In major personal injury cases, defense lawyers will sometimes attempt to argue that the injured party was not injured as much as plaintiff argues; fair enough. But in a wrongful death case it is difficult for the insurance defense attorney to argue that a life lost was not valuable. Nonetheless, some try it, finding “dirt”, prior medical conditions, and other marginally relevant information to put before the jury to demean the value of the life lost. This is a sordid and tricky business, which can easily blow up in the face of a defense attorney who is not as skilled as he believes himself to be.


About a dozen years ago I represented a member of a minority group who had been injured in a very conservative area of our state.  The insurance company’s final offer was $25,000.  They couldn’t believe that a local jury would award significant damages to a racial minority, and relied on that supposition throughout trial.  We gave the jury the opportunity to prove they were not prejudiced by entering the largest verdict that had ever been awarded in that jurisdiction.

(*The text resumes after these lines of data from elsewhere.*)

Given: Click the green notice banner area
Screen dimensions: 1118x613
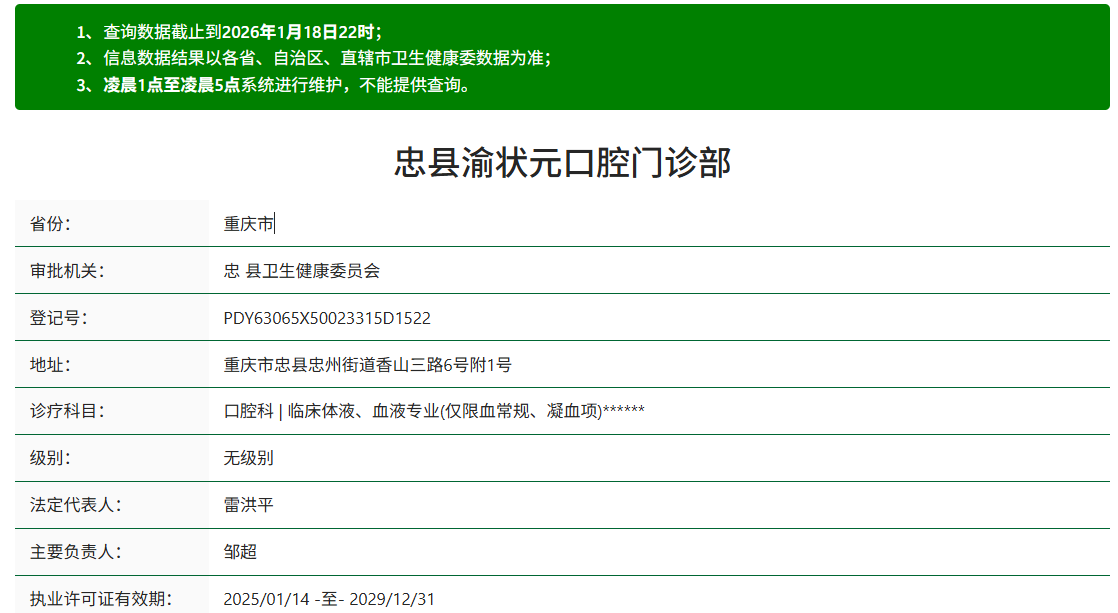Looking at the screenshot, I should click(x=559, y=56).
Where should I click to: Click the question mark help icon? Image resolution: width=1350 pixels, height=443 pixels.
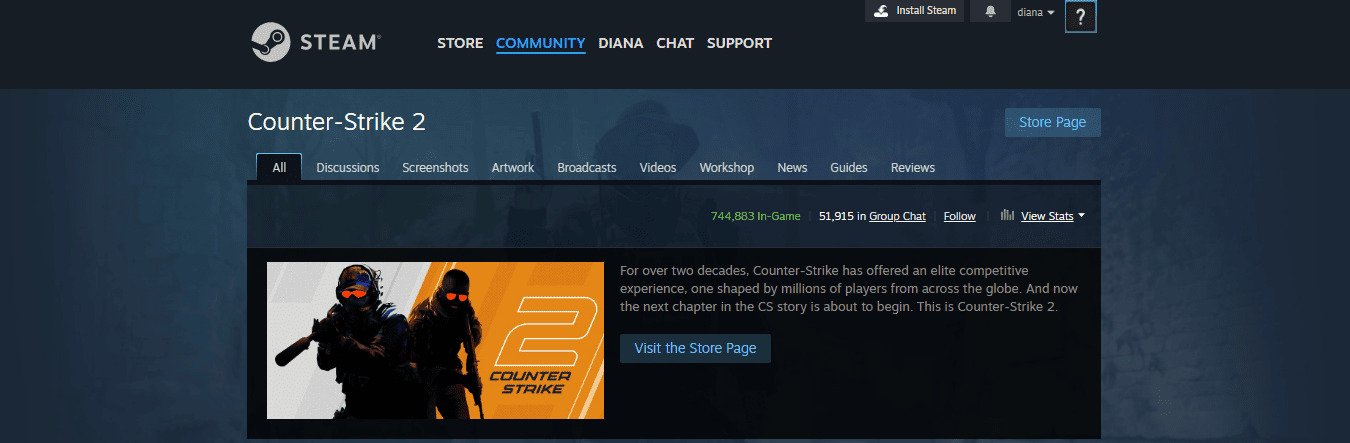[x=1080, y=17]
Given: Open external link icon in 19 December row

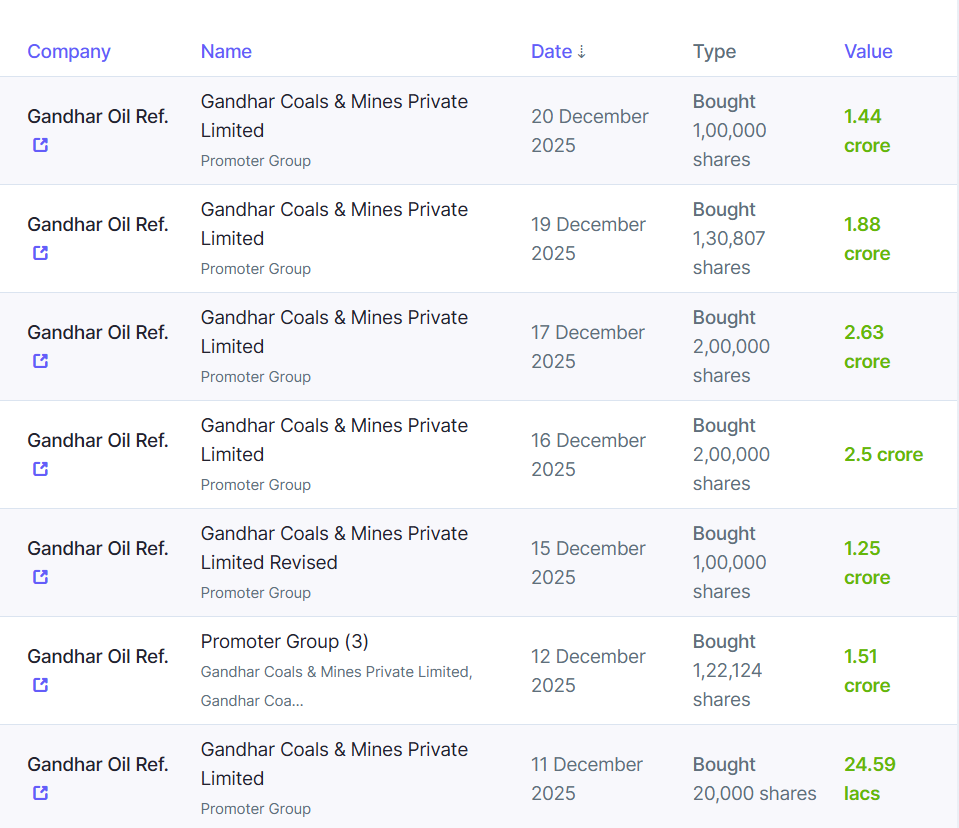Looking at the screenshot, I should pos(40,253).
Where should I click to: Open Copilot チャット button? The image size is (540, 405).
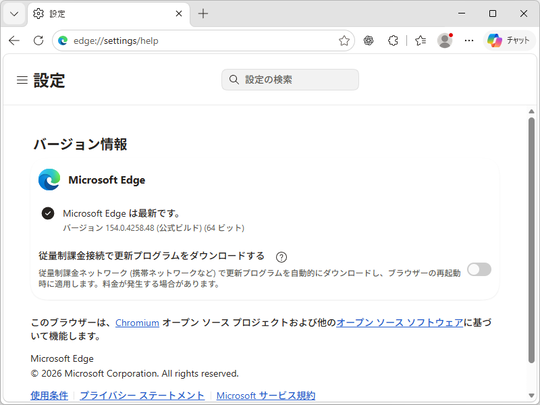point(509,41)
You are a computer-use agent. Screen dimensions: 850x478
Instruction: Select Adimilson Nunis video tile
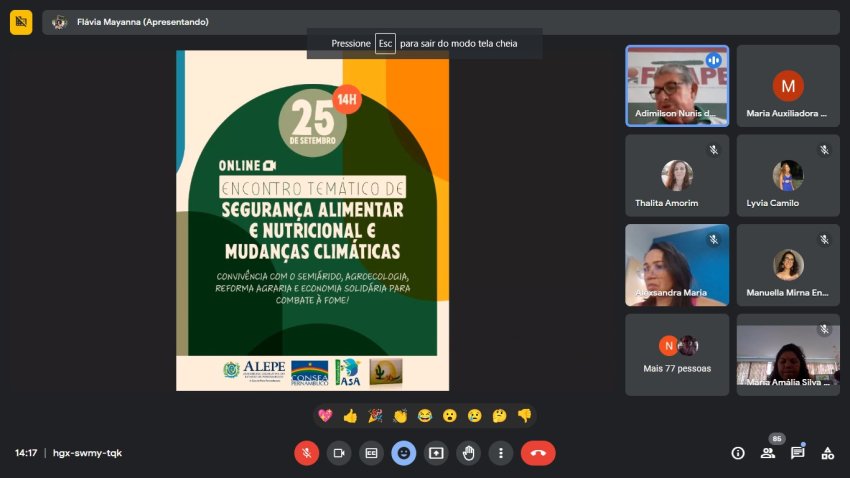click(x=677, y=86)
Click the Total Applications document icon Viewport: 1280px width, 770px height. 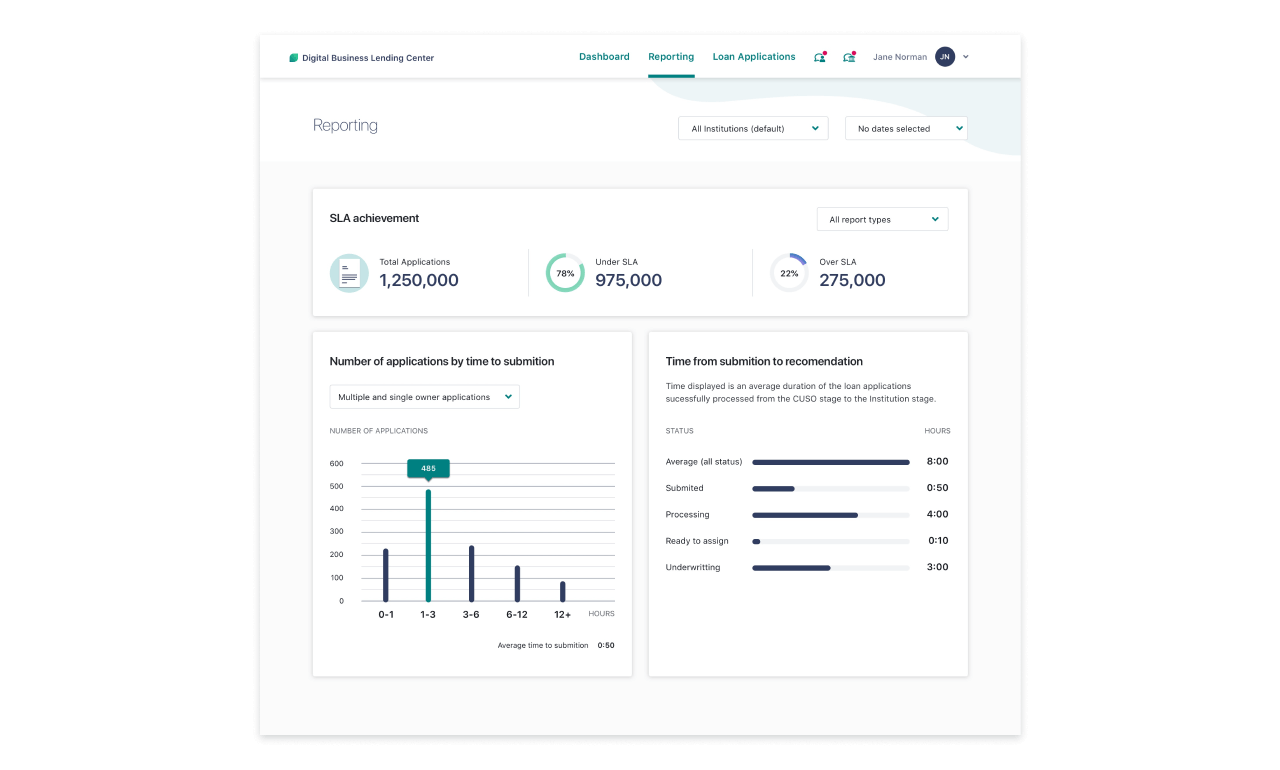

It obviously takes a number of factors to reach a remarkable result at trial, but these four seem critical.


Conclusion


When I started practicing law 41 years ago and began my first wrongful death case 35 years ago, I wanted to find an older, experienced lawyer who could answer some fundamental questions. What are the statutory factors to consider in evaluating a wrongful death case? What values have been placed on wrongful death cases in the past?  How can you evaluate those past wrongful death results through a reliable statistical analysis? And how do you go about putting together a significant claim? What factors help produce a multi-million dollar result? I hope this brief article is helpful to the next generation of young lawyers practicing in the field of wrongful death.